In order to display the sent notification to the user on the user's side, we need to add the following 'JavaScript Notification Reception and Display to the User' code block to the firebase-messaging-sw.js file. This code represents a background service running in a web browser.The messaging.onBackgroundMessage function listens for incoming notification messages while the browser is in the background and processes the data within the payloadpayload. Among these data are the notification title (notificationTitle) and the click action (click_action). self.registration.showNotification function displays a notification in the browser.

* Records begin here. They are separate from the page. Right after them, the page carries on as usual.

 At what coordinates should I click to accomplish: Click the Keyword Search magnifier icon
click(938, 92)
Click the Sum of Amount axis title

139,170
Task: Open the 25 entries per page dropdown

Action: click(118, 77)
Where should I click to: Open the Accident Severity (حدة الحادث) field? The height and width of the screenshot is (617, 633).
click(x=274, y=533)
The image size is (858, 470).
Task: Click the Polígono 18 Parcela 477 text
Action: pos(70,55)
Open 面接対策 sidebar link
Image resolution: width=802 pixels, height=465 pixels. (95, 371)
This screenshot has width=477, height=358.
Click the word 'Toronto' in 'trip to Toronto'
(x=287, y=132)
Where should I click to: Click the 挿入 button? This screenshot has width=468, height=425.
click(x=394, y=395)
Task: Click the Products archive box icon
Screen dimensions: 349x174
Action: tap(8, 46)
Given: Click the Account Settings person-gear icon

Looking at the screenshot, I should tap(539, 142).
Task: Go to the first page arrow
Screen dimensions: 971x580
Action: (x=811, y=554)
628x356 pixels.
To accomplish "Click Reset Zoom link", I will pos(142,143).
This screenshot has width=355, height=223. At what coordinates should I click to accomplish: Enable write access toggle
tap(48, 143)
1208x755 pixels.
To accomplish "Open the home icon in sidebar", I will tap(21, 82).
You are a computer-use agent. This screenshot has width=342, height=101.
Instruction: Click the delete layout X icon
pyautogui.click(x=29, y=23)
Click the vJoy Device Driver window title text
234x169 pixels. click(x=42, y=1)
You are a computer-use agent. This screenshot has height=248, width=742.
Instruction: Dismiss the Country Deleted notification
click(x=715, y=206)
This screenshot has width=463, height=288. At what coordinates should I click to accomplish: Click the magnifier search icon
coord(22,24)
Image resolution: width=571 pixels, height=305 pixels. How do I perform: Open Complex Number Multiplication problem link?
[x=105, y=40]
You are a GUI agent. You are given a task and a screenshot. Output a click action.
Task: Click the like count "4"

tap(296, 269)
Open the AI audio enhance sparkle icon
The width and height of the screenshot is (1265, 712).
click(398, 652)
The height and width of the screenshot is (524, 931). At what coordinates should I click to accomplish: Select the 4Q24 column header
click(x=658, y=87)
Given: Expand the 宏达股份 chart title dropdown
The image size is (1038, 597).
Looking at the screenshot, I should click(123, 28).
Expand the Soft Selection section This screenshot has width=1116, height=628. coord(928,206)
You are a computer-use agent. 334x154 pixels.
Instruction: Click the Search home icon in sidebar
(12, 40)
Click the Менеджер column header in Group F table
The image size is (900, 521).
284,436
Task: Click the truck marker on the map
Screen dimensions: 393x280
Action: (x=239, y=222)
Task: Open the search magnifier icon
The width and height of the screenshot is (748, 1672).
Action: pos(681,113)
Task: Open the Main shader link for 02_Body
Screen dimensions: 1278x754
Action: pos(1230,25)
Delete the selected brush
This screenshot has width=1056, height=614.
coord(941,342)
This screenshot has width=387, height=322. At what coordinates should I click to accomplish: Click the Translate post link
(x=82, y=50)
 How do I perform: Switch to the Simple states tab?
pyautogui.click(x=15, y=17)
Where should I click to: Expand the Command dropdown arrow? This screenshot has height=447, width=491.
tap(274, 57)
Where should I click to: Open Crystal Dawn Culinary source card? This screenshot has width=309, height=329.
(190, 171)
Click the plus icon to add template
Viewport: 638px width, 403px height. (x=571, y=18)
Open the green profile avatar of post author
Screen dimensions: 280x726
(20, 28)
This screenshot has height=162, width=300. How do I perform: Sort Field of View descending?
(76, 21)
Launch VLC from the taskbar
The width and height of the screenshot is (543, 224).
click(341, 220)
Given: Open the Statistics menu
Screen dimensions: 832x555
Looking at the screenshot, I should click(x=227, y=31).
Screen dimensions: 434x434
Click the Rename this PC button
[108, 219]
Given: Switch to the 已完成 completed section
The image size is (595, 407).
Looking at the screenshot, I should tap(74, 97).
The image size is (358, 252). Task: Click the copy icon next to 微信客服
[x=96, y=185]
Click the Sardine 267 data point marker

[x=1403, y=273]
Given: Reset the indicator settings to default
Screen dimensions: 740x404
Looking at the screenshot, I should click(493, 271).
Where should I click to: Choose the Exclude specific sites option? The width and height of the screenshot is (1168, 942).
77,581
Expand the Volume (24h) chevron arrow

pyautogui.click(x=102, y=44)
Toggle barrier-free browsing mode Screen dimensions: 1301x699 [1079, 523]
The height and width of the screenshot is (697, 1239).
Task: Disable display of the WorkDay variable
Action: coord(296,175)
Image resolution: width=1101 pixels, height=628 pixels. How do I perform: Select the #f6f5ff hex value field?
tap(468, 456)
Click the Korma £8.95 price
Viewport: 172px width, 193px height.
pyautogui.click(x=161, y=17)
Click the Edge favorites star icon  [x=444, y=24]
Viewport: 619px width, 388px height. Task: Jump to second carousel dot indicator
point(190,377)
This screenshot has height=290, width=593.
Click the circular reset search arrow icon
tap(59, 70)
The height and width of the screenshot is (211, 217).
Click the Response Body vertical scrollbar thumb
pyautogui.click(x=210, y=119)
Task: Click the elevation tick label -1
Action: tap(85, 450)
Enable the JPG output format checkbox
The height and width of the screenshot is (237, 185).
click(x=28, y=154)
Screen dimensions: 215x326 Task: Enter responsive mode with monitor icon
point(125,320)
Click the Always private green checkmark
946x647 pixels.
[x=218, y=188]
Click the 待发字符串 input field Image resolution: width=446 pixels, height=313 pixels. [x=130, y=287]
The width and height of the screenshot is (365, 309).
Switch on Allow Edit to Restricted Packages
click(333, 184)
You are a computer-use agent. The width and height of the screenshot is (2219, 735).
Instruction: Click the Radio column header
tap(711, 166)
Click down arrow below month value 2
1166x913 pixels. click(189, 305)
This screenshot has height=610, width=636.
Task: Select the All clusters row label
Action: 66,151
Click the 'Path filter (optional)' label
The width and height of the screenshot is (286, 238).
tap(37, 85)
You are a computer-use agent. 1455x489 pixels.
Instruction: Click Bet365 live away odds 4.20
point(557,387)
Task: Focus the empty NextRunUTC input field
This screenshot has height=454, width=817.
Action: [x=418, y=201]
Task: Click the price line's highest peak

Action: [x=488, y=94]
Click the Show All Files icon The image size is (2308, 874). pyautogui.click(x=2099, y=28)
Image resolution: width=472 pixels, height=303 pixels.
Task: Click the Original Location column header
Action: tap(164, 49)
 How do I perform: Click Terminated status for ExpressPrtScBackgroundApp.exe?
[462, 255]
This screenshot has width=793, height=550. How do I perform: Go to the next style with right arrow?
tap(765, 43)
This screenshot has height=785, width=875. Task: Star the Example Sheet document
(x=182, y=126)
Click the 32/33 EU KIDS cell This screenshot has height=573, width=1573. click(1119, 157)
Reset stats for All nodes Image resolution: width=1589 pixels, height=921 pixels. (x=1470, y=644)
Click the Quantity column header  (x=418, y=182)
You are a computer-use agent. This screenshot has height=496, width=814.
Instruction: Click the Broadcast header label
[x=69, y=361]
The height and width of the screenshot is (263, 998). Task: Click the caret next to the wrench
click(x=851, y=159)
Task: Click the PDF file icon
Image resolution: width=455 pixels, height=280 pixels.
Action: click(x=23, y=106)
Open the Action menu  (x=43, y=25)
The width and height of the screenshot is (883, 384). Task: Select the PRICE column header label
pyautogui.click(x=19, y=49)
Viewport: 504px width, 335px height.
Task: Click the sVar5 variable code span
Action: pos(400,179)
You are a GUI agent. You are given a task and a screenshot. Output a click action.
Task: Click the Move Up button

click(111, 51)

The title of the displayed notification is set as notificationTitle , and the click action is defined as click_action . self.addEventListener('notificationclick', function(event) { ... }); part defines the actions to be taken when a user clicks on a notification. The clicked notification is closed, and if the previously clicked URL (lastClickedURL) is different from the currently clicked URL, a new window is opened and directed to the payload.data.click_action URL. Additionally, the clicked URL is assigned to the lastClickedURL variable as the last clicked URL. This code listens to FCM notifications received through a background service, displays notifications, and redirects the user to a specific URL when clicked.

let lastClickedURL = '';


messaging.onBackgroundMessage(function(payload) {
    console.log('Received background message ', payload);


const notificationTitle = payload.data.title;


const notificationOptions = {
        click_action: payload.data.click_action,
        notificationTitle: notificationTitle,
    };


    self.registration.showNotification(notificationTitle, notificationOptions);
    console.log('test2', payload.data.click_action);


    self.addEventListener('notificationclick', function(event) {
        const clickedNotification = event.notification;
        clickedNotification.close();


        if (payload.data.click_action !== lastClickedURL) {
            event.waitUntil(
                clients.openWindow(payload.data.click_action)
            );
            lastClickedURL = payload.data.click_action;
        }
    });
});

Demo

Conclusion

In this article, I explained the process of transitioning a web application developed using Flask between Firebase and AWS. I provided a detailed explanation of how an AWS flow was adapted using Firebase services. During the transition to Firebase, I first added Firebase Cloud Messaging integration to the Flask application. A user structure was created on the user side to send notifications, and the FCM token was obtained and passed to the Flask application. Then, the process of sending queries to the Replicate API's using Google Cloud Functions instead of AWS Lambda functions was performed on Firebase. The incoming responses were saved to Google Cloud Storage, and this process was managed using Firebase Cloud Functions. Finally, a notification was sent to the user using Firebase Cloud Messaging with the image URL and FCM token. These steps were explained in detail, and example code snippets were provided to guide through the transition process step by step.